Hi Jes, thanks for taking part in this blog series focussing on writers I’ve worked with. I know you are very passionate about the themes and setting of your narrative. Could you tell us, what drew you to tell this story?
Being an island, Great Britain relied on fishing from its shores for centuries. After World War 2, the deep-sea fishing industry grew and grew, especially in ports such as Hull, Grimsby, Fleetwood, Lowestoft and Aberdeen. The trawlers would fish off the coasts of Iceland, Bear Island, the North Cape of Norway and even as far away as Greenland. However, the industry started to decline in the late 1960s and 1970s due to the Cod Wars, whereby countries such as Iceland extended their territorial waters – making it very difficult, if not impossible, to return to the well-known fishing grounds.
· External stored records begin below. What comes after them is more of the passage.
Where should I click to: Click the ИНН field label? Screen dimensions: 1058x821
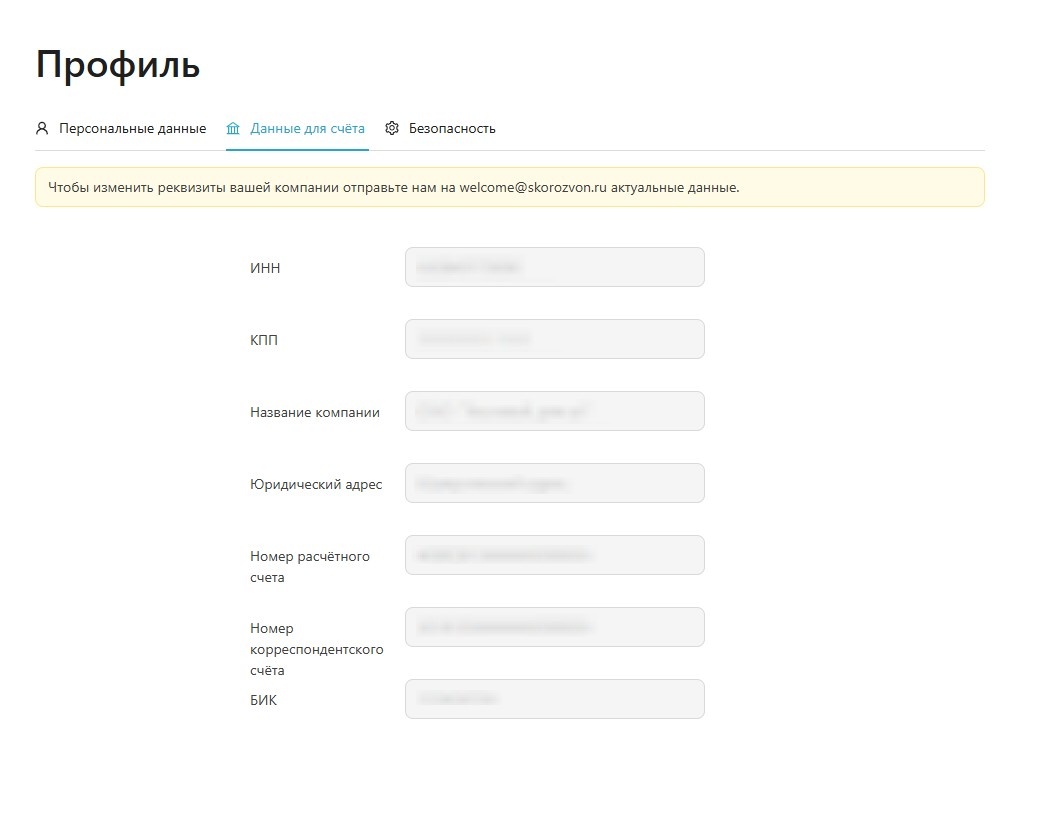265,268
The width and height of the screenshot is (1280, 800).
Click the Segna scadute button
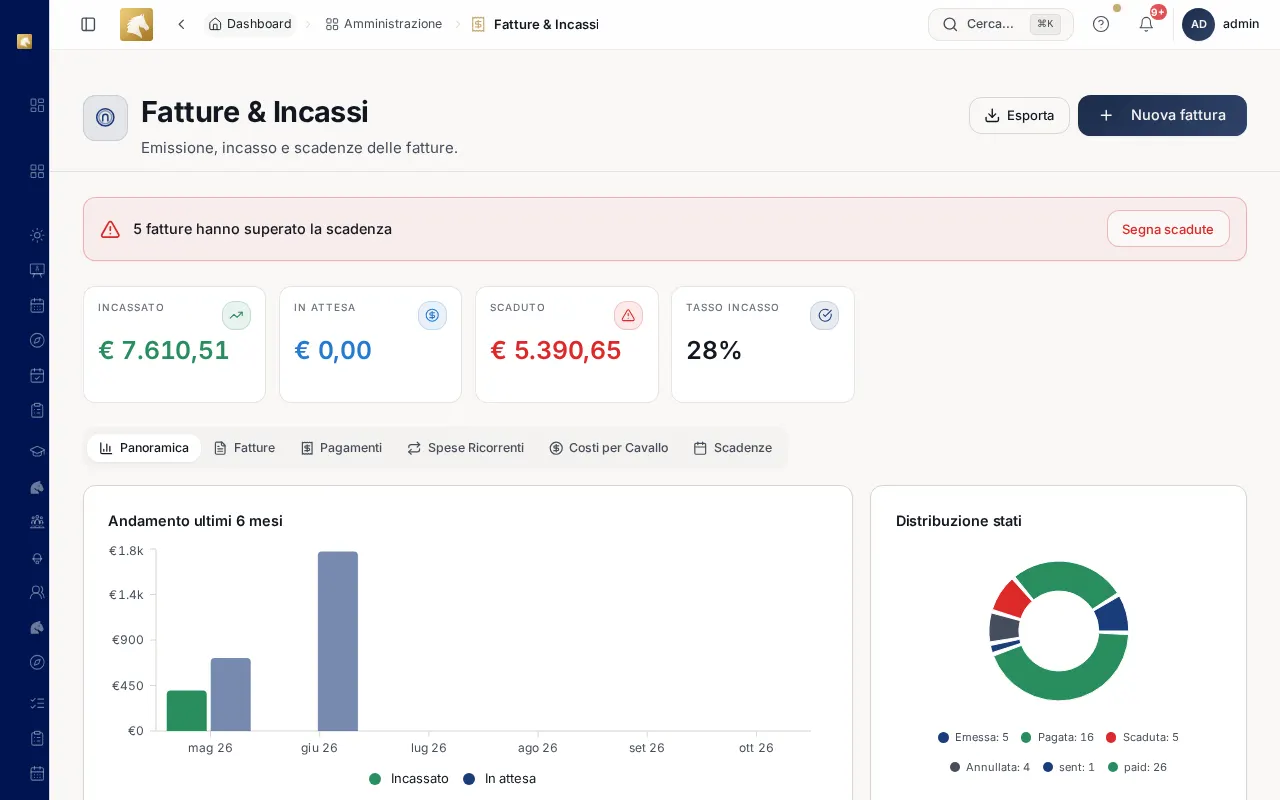[x=1168, y=229]

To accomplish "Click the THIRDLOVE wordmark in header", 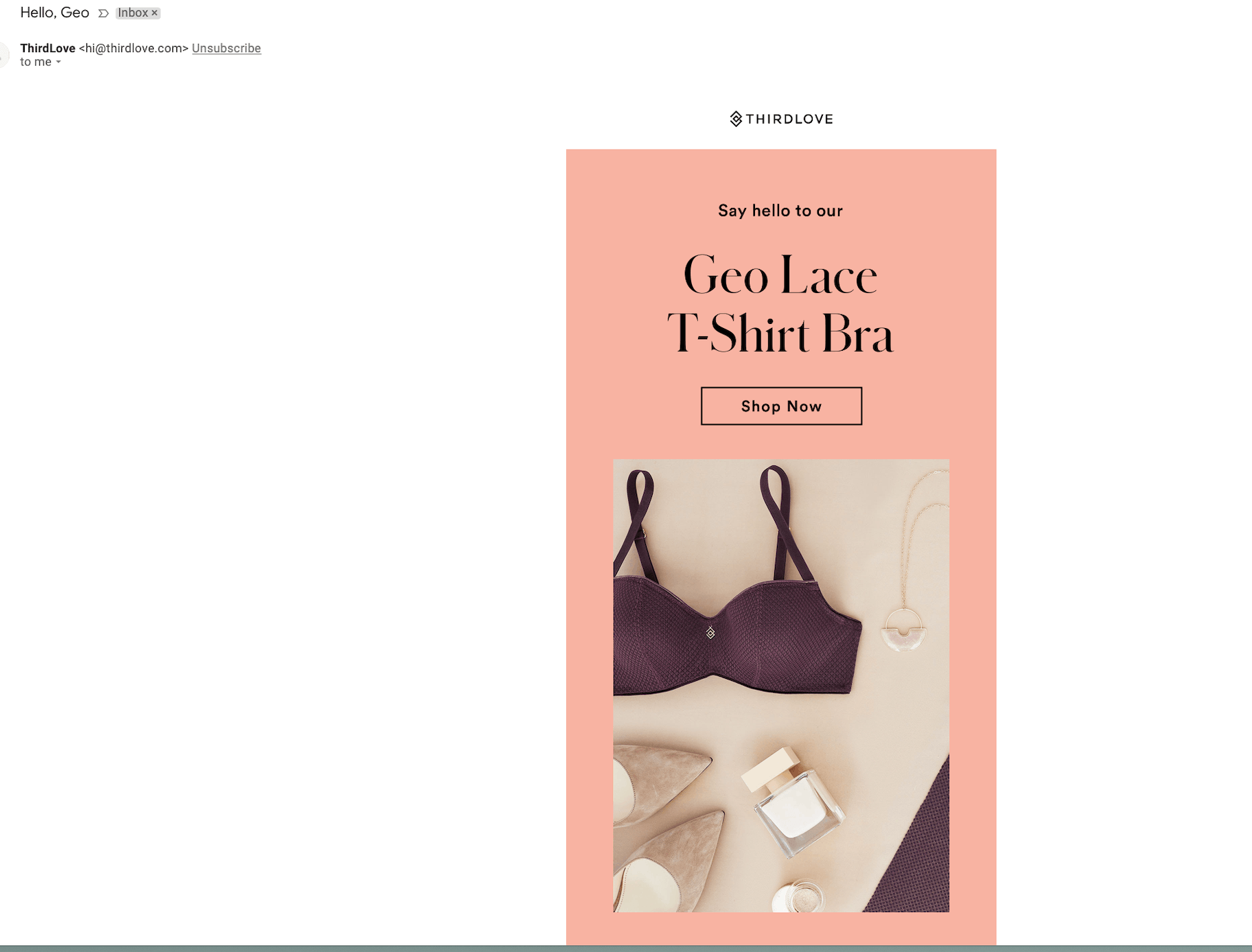I will [x=789, y=119].
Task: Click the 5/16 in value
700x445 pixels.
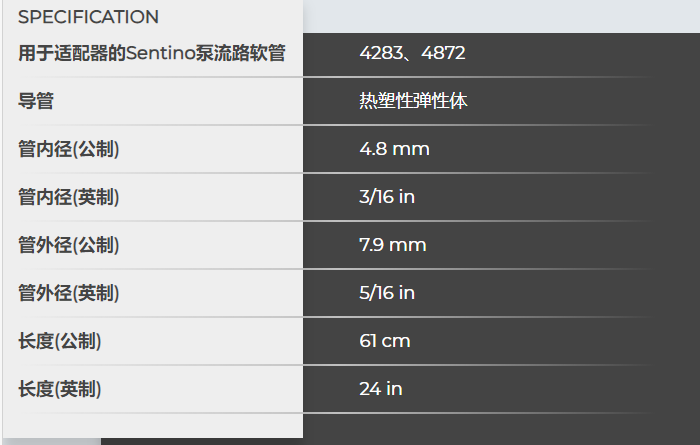Action: [387, 293]
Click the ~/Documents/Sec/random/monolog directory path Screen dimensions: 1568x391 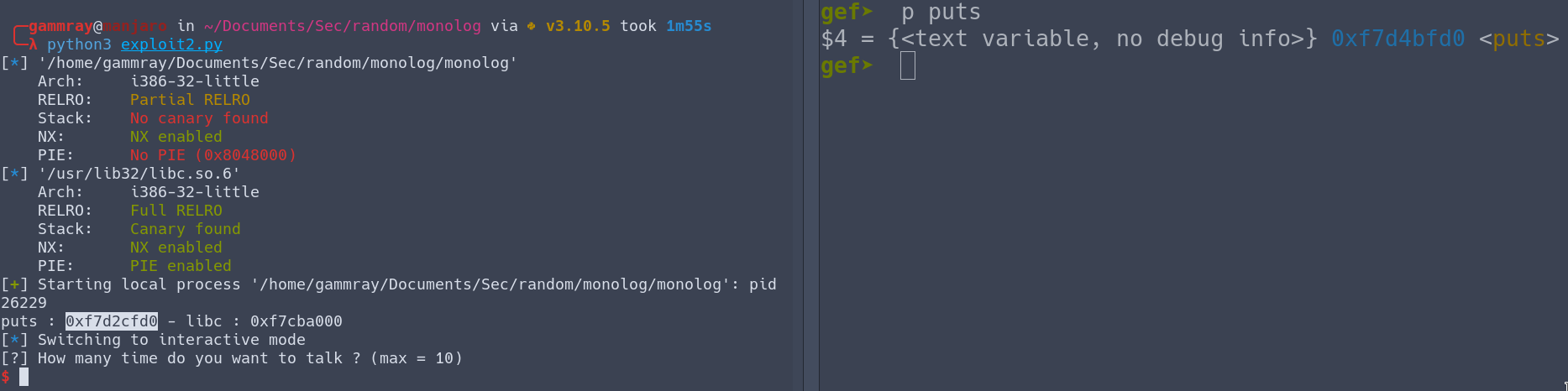343,26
As a result, the industry came more or less to an end. Children and young people today know very little, or nothing at all, about the life their ancestors led in the not so distant past. There are many books available about fishing, but few for children. For this reason I created Tommy Ellis, hoping that through a boy’s adventures, children could learn something about their culture and their heritage.
How easy have you found it to connect directly with your readership?
This has not been difficult at all. First, I visited the schools personally, leaving a donated copy of my book together with a copy of a press release and an article that appeared in the local press. Most of the schools came back to me within a few days and booked an appointment for me to go and read to the children. Although I have targeted the book at 8—14 years, most of the readings were to years 5 and 6, (ages 9—11). At the moment, there is a huge drive in schools to improve reading and writing skills, especially at KS2.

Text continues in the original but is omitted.